Mi siedo sul divano. Chiudo gli occhi e ascolto il mio respiro.
Provo a distrarmi, a svuotare la mente. Ma un dolore lancinante alla testa si frappone tra me e i ricordi della sera precedente.
Lentamente riaffiorano, lenti e confusi. Le sue mani su di me. Il suo respiro affannato. Il mio piacere che si mescola alla rabbia.
Dopo tutto quello che è successo, non avrei dovuto farlo tornare a casa mia. Per giorni mi ero ripromessa di non cedere a questa danza pericolosa. Ho cancellato ogni pensiero su di lui come si cancella una scritta sulla sabbia, aspettando solo che l’alta marea facesse il suo lavoro.
Ci pensate mai a come un piccolo evento possa cambiare tutto? L’effetto farfalla, lo chiamano. Un battito d’ali che scatena un uragano dall’altra parte del mondo.
Credevo di essere più forte. Più decisa. Ma chi volevo ingannare? In fondo, l’avevo già deciso.
Il citofono interrompe bruscamente i miei pensieri.
«Sarà lui?» penso massaggiandomi le tempie
Poi apro il cancello principale senza pensarci.
«Avrà dimenticato sicuramente qualcosa!» mi guardo intorno ma in quel caos è difficile identificare cosa.
Corro in bagno e mi guardo allo specchio. Che brutta cera!
Capelli scompigliati. Mascara colato. Occhiaie scavate da una serata complessa. Dovrei sistemarmi.
Infilo velocemente la vestaglia di seta giallo burro di Vera Persiani.
Il campanello risuona, assordante nella mia testa.
Corro ad aprire la porta. La spalanco.
«Sei tu! Entra…»
Mi giro sistemando i capelli dietro le orecchie. Poi il buio. Per sempre.
Carlo
Doveva essere il mio sabato libero. Un caffè lento, niente sirene, niente furti. Ma la centrale ha altri piani per me.

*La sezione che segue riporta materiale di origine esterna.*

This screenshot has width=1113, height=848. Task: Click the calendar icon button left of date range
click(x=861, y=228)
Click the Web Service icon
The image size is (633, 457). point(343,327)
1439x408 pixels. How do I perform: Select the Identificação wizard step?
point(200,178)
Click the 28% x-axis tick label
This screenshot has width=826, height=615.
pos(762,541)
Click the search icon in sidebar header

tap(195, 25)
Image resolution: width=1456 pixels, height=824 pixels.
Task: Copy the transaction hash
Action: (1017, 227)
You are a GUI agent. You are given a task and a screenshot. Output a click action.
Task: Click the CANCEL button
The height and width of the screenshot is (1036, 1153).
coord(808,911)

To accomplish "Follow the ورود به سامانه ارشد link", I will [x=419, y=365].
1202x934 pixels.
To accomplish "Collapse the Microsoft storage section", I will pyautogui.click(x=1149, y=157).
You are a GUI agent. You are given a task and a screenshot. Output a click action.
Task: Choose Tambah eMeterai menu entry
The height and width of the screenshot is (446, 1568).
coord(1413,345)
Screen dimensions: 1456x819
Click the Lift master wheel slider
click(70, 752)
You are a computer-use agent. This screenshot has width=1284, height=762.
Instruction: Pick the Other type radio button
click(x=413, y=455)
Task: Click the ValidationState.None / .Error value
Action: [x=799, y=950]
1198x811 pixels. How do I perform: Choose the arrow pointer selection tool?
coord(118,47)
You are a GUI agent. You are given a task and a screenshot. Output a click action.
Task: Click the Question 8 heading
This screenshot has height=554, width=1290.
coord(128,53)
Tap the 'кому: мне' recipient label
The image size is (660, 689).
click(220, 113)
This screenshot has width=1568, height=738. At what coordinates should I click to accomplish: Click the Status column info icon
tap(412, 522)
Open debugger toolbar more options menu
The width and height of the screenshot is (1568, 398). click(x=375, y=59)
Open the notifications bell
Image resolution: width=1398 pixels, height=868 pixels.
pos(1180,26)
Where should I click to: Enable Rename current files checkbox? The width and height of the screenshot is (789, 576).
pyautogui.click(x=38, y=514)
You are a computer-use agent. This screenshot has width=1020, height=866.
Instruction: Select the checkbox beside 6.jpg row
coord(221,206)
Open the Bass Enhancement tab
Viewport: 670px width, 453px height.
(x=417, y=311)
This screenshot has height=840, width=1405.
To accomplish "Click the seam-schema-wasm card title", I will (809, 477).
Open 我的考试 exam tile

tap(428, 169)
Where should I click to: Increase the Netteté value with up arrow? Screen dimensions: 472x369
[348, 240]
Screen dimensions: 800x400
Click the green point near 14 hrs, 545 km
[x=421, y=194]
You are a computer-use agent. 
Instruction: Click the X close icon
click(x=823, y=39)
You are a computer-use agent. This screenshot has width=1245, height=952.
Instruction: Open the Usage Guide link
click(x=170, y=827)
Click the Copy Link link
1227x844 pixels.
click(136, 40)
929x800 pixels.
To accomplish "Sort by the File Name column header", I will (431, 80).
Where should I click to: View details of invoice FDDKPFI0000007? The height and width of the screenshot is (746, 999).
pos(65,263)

Il telefono aveva squillato alle 11:27. Mentre ero ancora sotto le lenzuola a concedermi il mio meritato riposo dopo una settimana di lavoro intensa.
Quando il telefono suona il tuo giorno libero, non porta mai buone notizie. Una voce asciutta all’altro capo mi aveva detto soltanto:
«Commissario, abbiamo un codice rosso in Corso di Porta Romana 12. Donna trovata morta.»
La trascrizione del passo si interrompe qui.